In the resolution, the US Conference of Mayors estimated that at least 170 county, city and state governments had suffered a ransomware attack since 2013, with 22 of those attacks occurring just this year.

"[P]aying ransomware attackers encourages continued attacks on other government systems, as perpetrators financially benefit [and] the United States Conference of Mayors has a vested interest in de-incentivizing these attacks to prevent further harm," the group said in its resolution to refuse to pay ransoms.

The pledge to not pay comes as municipalities are being explicitly targeted by ransomware gangs. The list of towns and cities suffering from ransomware include large metropolises, such as Baltimore and Atlanta, and small towns, such as Lake City and West Haven, Connecticut.

While law enforcement officials and security experts have long recommended that ransomware victims do not pay the cybercriminals, they have accepted that some organizations have to pay to recover from a ransomware disaster. As municipalities, counties, businesses, and government agencies have increasingly been successfully targeted, however, some security professionals have accepted that they will eventually need to pay. Analysts have even urged companies to be ready for the eventuality that they will have to pay ransoms

That makes the mayors' announcement stand out that much more, says Akshay Bhargava, senior vice president of cybersecurity firm Malwarebytes. "I really respect the mayors and cities for taking this stance," he says. "Victims are going to have to take a stronger position, and this is an important first step."

Whether or not towns and cities will be able to secure their networks and systems enough to be ready for ransomware is another question. Attackers called on Atlanta to pay $52,000 to unlock systems two years ago. The city refused, and then paid at least $2.6 million to fix its corrupted systems

Yet such will is needed to remove the incentive for attackers to go after specific industries or government agencies, says Monique Becenti, product and channel specialist at SiteLock. "Until every organization can make a pact refusing to pay ransomers, there is always going to be that one organization that will be willing to pay a high-dollar amount to retrieve their stolen data all because they never had a backup," she says. 

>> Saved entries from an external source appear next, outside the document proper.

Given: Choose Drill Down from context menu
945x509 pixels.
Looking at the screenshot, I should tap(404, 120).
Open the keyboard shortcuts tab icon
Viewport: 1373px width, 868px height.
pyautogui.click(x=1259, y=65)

The key to not paying a ransom is to be able to quickly and completely recover after an attack, Mickey Bresman, CEO of Semperis, a provider of identity-based security, said in a statement. "Having the right type of disaster recovery plan, with a cyber recovery first approach, will allow local government to have better ability to bounce back and not be a helpless victim," he said. "Recovery plans combining clean and validated backups with automation will hopefully make the ransomware crime unprofitable and a thing of the past."

But even organizations that could recover from a ransomware attack often choose to pay the ransom instead because recovering from secondary storage can take a long time and require a great deal of manpower. To really be ready for a ransomware attack, organizations must have the ability to quickly recover from backups.

"Businesses of every size need to invest in protecting their data from ransomware and other attacks," Becenti says. "They can do this by implementing a viable backup solution for all internal data that is being collected electronically.... Having solid data backup in place takes away any leverage attackers have over you."

Still, even organizations that pay ransoms should have a backup solution because ransomware attackers cannot always recover the data that they encrypted, she adds.

The fact that municipalities have committed to not paying ransoms will likely cause others to follow suit, says Malwarebytes' Bhargava.

"I do think this is a start of a trend, not a one-off," he says. "More and more, you will see other governments, states, around the globe, and organizations saying, we want to take a strong stance."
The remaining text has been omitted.